The hypothesis tests indicate the clearest inferential signal is a border-specific post-2019 timing level shift, consistent with "faster pipeline, not wider pipeline."

Figure Callouts

Figure 1 (group trends): analysis/output_borderlands/border_vs_nonborder_trends.png
Figure 2 (main timing figure with CI): analysis/output_borderlands/money_plot_timing_border_prepost2019.png

Figure 2 uses district-year means with equal district weighting:


\bar{Y}_{gt} = \frac{1}{n_{gt}} \sum_{d \in g} Y_{dt}, \quad
CI_{95\%} = \bar{Y}_{gt} \pm 1.96 \cdot \frac{s_{gt}}{\sqrt{n_{gt}}}

Discussion

The findings are consistent with a transparency-throughput mechanism: disclosure-era pressure appears to accelerate processing where baseline constraints are stronger, but this does not map cleanly to expansion of enforcement reach or follow-through. The strongest claim supported by this design is "faster pipeline, not wider pipeline."

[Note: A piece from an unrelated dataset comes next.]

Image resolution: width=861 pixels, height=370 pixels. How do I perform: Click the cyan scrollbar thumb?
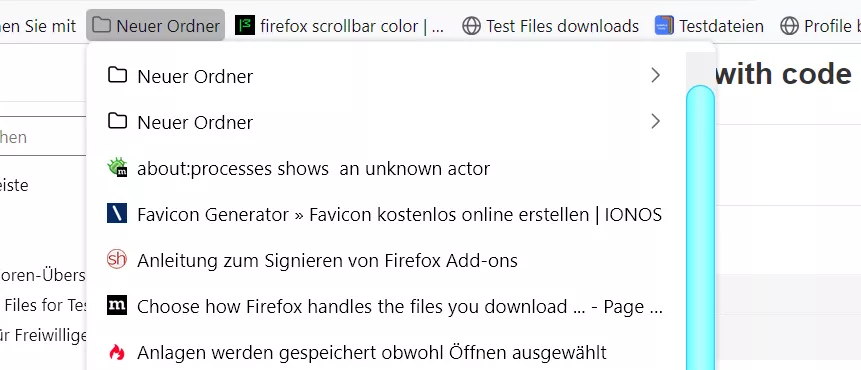click(x=701, y=228)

The contribution is a boundary condition argument: transparency reforms can produce uneven administrative effects across territorial governance contexts, with timing responsiveness exceeding capacity expansion.

The design does not identify interstate strategic competition. A full Neil Woods-style test requires district-year competitor stringency series and explicit enforcement-gap dynamics. That's the next step in the research agenda, but the current analysis provides a necessary first step by establishing the presence of border-specific enforcement gaps and their heterogeneous response to disclosure reform.